THE EXERCISE >>
Copy the listing word for word, from the line containing "Where should I click to: Expand" through the line containing "pyautogui.click(x=51, y=14)", both lines included.

PROVIDED ENTRIES >>
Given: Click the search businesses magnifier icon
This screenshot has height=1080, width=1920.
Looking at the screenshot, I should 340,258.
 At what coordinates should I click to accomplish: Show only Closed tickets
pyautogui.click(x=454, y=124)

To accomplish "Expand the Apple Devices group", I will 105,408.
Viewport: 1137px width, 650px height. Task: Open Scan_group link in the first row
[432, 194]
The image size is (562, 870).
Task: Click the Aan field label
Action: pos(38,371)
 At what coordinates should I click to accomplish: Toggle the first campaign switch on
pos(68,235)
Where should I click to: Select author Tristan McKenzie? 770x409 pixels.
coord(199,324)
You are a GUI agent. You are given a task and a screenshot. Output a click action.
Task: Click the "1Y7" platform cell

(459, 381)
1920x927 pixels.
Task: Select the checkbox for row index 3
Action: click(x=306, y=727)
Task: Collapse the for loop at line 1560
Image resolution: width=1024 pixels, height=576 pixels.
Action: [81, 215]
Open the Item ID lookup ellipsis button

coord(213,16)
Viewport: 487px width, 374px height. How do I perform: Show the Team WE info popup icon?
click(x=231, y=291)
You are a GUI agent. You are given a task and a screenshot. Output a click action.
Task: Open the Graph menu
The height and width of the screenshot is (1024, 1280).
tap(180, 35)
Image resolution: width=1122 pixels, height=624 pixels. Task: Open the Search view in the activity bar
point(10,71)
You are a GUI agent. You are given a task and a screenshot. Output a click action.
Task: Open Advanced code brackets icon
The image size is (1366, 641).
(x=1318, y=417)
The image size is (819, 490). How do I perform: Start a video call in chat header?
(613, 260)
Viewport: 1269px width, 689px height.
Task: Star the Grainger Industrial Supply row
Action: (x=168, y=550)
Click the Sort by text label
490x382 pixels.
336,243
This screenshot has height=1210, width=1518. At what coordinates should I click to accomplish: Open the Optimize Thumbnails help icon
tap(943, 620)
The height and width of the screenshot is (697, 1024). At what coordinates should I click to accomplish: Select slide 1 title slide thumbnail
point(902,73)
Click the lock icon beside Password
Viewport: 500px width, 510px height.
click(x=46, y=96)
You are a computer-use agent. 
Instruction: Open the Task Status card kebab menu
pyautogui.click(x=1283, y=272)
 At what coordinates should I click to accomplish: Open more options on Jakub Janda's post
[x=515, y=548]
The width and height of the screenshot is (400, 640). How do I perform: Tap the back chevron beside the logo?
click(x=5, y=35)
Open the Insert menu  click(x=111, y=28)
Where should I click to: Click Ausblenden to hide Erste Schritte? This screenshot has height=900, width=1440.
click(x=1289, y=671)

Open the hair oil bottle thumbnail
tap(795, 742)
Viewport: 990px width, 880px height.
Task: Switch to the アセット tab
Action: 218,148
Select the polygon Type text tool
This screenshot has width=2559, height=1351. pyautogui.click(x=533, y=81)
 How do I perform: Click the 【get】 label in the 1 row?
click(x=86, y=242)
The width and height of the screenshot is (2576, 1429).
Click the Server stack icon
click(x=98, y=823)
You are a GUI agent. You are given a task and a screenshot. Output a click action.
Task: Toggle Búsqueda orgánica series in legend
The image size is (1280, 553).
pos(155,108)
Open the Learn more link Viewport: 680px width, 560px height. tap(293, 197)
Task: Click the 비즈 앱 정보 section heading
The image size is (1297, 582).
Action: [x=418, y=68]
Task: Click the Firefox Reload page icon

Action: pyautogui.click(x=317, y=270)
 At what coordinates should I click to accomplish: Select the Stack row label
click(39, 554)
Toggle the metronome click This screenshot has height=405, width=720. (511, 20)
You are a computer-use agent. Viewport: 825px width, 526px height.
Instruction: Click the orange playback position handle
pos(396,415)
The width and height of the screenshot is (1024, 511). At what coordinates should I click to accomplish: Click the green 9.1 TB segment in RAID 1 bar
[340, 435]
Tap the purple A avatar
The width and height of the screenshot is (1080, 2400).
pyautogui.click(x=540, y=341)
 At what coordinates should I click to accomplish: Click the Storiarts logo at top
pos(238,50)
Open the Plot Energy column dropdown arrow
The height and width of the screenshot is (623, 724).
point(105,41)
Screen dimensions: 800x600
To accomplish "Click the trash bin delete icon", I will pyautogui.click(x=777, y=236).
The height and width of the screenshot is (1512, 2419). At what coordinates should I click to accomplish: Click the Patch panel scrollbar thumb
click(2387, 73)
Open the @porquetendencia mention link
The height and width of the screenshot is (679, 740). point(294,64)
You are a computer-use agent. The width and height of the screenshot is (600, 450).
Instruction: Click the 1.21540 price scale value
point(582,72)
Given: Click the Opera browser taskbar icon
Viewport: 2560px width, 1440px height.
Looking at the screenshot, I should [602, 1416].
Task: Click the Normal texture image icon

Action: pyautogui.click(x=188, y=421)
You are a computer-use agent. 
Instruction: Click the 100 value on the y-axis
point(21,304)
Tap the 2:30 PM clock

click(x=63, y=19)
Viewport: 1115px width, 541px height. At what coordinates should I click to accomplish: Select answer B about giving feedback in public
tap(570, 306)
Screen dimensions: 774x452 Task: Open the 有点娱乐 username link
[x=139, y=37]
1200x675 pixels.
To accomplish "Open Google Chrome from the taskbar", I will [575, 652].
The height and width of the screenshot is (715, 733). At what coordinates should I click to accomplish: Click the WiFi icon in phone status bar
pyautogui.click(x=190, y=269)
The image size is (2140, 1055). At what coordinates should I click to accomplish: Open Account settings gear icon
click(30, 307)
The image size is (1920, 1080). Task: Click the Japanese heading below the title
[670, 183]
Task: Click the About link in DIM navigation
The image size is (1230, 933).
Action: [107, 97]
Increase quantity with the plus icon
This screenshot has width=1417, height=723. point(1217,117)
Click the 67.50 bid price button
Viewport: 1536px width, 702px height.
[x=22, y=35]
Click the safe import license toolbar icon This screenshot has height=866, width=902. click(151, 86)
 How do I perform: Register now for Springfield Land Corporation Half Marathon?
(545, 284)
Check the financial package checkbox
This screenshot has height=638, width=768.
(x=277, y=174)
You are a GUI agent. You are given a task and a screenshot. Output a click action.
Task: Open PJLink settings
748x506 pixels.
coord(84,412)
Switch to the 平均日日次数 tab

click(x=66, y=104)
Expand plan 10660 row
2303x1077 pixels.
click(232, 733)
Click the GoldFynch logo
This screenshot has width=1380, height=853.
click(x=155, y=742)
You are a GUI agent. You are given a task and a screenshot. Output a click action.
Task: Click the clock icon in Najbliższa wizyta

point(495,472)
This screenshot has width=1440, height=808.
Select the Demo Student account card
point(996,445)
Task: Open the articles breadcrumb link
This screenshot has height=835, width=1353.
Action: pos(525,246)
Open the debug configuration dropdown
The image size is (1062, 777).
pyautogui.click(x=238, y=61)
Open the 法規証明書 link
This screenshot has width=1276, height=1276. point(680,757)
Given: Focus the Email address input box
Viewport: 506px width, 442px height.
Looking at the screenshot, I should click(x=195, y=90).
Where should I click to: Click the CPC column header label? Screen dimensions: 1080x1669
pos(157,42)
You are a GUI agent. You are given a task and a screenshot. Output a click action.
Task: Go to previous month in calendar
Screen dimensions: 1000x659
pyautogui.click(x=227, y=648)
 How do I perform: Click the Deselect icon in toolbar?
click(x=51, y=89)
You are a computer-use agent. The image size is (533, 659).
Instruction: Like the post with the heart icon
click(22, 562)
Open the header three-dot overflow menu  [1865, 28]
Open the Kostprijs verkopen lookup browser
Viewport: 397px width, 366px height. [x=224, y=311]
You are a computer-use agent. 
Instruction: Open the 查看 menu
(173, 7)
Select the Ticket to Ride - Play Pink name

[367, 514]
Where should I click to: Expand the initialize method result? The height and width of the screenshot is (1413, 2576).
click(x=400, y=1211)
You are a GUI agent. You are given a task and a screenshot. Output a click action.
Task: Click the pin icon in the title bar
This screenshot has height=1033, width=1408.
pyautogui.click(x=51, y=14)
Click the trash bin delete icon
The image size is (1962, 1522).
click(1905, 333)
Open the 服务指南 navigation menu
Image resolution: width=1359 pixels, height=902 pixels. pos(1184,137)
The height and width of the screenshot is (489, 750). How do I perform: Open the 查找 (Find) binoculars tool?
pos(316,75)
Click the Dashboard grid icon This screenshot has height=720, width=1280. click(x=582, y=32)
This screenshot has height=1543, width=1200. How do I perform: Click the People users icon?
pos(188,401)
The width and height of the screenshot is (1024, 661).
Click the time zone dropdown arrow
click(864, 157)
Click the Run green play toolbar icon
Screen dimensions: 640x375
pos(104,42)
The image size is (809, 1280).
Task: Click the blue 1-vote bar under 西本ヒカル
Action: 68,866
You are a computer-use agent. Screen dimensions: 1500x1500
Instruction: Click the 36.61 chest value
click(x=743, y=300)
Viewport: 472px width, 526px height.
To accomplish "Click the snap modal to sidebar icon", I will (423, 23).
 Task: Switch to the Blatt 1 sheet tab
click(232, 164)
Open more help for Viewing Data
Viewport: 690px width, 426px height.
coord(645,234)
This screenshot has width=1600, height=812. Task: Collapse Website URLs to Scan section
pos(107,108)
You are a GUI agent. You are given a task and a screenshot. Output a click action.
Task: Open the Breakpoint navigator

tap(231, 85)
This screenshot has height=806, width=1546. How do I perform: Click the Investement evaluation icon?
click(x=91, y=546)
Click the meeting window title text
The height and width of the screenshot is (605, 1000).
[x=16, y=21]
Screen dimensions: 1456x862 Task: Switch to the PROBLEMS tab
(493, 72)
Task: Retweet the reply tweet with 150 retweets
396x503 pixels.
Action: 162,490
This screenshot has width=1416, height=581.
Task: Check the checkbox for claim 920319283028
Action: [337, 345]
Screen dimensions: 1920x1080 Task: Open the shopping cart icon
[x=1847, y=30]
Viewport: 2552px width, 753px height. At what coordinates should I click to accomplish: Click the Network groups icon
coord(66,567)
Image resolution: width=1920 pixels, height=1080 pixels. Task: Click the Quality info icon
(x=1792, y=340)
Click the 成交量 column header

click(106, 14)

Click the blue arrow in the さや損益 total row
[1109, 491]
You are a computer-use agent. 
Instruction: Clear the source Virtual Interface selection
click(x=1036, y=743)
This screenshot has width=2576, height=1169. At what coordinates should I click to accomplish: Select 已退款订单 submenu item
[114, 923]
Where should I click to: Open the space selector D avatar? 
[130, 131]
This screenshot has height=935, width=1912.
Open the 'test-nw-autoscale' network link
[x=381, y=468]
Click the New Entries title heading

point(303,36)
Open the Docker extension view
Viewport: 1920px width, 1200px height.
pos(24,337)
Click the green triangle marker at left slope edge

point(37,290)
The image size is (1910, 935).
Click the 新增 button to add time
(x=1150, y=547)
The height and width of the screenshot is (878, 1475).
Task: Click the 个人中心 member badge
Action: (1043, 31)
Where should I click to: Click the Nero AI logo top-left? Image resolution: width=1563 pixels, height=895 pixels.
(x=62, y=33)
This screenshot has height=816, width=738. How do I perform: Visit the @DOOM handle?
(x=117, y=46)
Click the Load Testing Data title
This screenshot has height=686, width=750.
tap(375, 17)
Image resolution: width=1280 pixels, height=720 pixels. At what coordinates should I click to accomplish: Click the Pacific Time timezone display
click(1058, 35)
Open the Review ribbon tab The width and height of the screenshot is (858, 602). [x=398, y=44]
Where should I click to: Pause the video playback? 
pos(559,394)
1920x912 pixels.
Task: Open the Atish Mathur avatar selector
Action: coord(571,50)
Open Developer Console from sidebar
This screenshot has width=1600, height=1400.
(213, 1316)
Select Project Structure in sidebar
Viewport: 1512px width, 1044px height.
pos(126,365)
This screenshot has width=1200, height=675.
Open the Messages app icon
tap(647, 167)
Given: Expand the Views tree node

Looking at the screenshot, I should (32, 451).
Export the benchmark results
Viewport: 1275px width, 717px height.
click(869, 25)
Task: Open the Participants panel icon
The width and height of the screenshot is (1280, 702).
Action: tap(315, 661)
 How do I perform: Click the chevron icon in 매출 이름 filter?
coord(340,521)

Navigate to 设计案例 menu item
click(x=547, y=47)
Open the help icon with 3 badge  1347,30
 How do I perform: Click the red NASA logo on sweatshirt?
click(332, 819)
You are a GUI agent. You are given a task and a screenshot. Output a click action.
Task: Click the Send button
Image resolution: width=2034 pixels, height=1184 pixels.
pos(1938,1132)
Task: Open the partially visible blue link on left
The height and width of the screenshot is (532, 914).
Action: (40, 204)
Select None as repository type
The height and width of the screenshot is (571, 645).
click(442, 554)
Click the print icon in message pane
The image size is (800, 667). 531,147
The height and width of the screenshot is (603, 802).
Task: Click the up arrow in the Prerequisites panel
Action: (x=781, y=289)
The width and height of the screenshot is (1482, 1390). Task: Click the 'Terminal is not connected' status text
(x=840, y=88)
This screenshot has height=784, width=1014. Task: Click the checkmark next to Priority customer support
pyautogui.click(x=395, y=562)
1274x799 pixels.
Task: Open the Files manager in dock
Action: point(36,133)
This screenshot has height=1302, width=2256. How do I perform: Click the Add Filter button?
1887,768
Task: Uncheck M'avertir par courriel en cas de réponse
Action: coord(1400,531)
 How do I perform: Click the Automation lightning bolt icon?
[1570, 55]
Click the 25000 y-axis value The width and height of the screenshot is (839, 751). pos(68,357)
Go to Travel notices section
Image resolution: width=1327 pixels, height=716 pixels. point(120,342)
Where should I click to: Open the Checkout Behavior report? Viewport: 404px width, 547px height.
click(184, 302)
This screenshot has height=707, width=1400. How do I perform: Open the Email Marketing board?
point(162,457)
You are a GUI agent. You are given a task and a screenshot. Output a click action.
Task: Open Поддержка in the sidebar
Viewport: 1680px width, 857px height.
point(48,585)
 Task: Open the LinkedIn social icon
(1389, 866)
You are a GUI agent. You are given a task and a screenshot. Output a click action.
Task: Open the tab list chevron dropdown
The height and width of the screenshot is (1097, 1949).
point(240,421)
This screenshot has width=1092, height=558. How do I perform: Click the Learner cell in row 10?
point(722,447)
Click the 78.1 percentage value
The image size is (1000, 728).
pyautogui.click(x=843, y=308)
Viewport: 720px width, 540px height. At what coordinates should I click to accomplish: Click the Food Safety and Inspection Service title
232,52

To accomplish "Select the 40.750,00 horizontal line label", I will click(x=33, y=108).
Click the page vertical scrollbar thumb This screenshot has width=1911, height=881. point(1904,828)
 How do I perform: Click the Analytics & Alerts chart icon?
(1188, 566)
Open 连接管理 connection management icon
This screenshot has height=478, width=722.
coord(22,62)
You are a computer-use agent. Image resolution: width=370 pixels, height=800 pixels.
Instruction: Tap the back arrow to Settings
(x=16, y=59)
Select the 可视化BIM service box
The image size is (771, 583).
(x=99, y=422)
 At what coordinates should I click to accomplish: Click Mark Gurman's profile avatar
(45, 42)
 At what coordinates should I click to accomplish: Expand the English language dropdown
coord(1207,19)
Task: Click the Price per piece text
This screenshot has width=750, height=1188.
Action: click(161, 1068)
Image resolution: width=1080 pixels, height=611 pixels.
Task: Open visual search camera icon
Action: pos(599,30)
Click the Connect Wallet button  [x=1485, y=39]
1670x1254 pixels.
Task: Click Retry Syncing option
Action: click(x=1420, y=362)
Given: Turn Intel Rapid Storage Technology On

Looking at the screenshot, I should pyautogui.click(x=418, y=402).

CORRECT RESPONSE >>
Where should I click to: Expand the initialize method result? The height and width of the screenshot is (1413, 2576).
click(x=400, y=1211)
You are a GUI agent. You are given a task and a screenshot. Output a click action.
Task: Click the pin icon in the title bar
This screenshot has height=1033, width=1408.
pyautogui.click(x=51, y=14)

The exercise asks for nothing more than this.